Keywords: agricultural pest, Lepidoptera, insect genomics
Introduction
The maize stalk borer, Busseola fusca (Fuller) (Lepidoptera, Noctuidae; supplementary fig. S1, Supplementary Material online), is an important pest of cereal crops in Central, East, and Southern Africa. Due to its abundance and distribution, it represents the major constraint to the production of maize and sorghum in many regions of sub-Saharan Africa (Kfir et al. 2002). Its impact on the food security and economic well-being of people in this region has made it the subject of intense study (reviewed in Calatayud et al. 2006). While whole genome sequencing projects can provide basic information about genomic content, they can also provide insight into important traits related to insecticide resistance, adaptation to plant defense mechanisms, immunity, and chemoreception which can, in turn, inform or enhance management strategies for pest species (e.g., Plutella xylostella; You et al. 2013).
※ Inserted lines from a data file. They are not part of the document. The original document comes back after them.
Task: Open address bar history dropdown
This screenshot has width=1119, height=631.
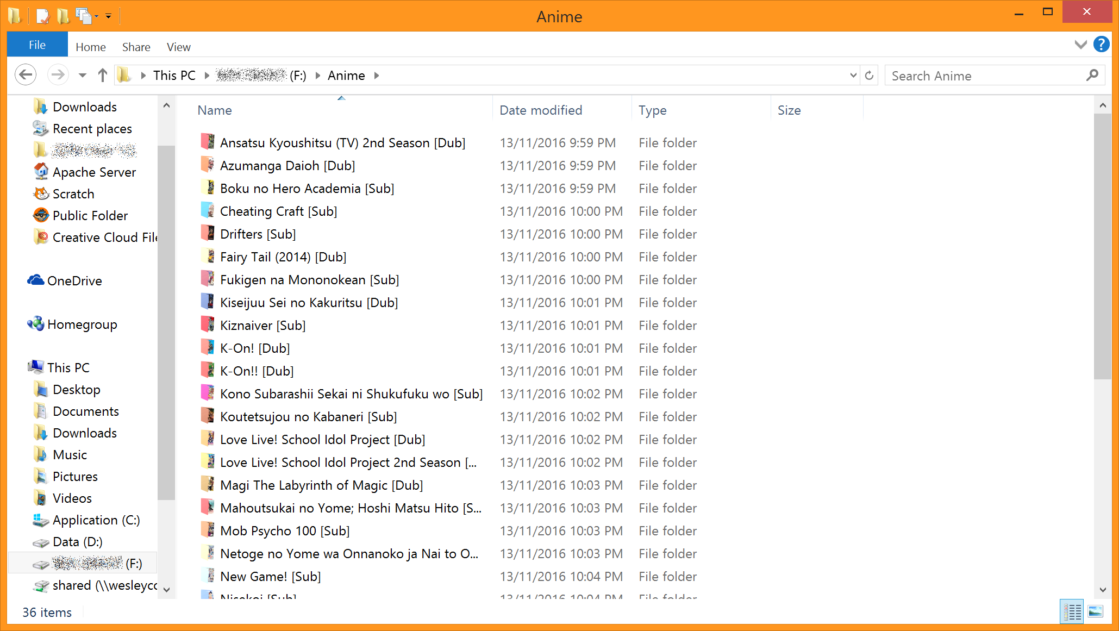Action: [853, 76]
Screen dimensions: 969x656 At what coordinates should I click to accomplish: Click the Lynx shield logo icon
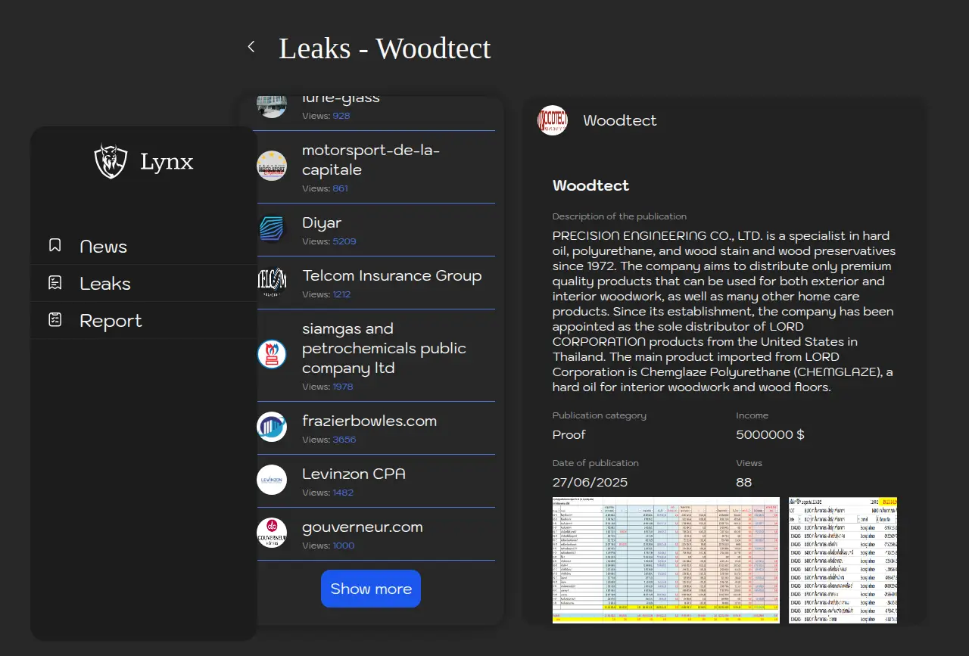[x=111, y=161]
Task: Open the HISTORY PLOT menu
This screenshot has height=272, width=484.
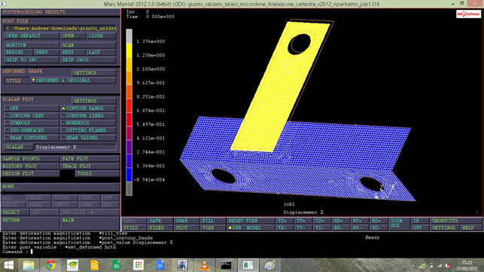Action: pyautogui.click(x=30, y=167)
Crop losses due to B. fusca feeding activity vary by region, but can result in a total loss in areas with major infestations (Van den Berg et al. 1991; Calatayud et al. 2014). Females typically deposit eggs between the stem and leaf sheet of the host plant. Larvae hatch, feed on young leaves, and penetrate the plant stem during the third instar, where they remain until pupation. Feeding during the larval stage, which is also when the animals are vulnerable to parasitoid wasps, damages the host plant and reduces yield or kills the plant. After pupation, adult moths use chemosensory cues and receptors to attract and find mates, food, and suitable places to lay eggs. Useful pest management strategies, therefore, include introducing substances that can interrupt sending chemical cues or their reception.
Another cost-effective strategy for pest management, championed because it involves fewer chemicals, is biological control. In the 1990s, a biocontrol program was launched in Kenya to try and manage B. fusca populations using the wasp, Cotesia sesamiae (Cameron; Hymenoptera: Braconidae), an indigenous larval parasitoid of B. fusca. Parasitism by C. sesamiae can vary (ranging from <5% to 75%; Kfir 1995; Sallam et al. 1999; Jiang et al. 2006; Songa et al. 2007) in part due to differences among strains (Mochiah et al. 2002; Gitau et al. 2010; Branca et al. 2011). Busseola fusca are resistant to infection by C. sesamiae from Mombasa (coastal Kenya), but vulnerable to C. sesamiae from Kitale (a site in inland Kenya; Ngi-Song et al. 1995). The genetic basis of differences in host immunity and susceptibility to infection among species and strains could provide helpful insight for future biocontrol programs.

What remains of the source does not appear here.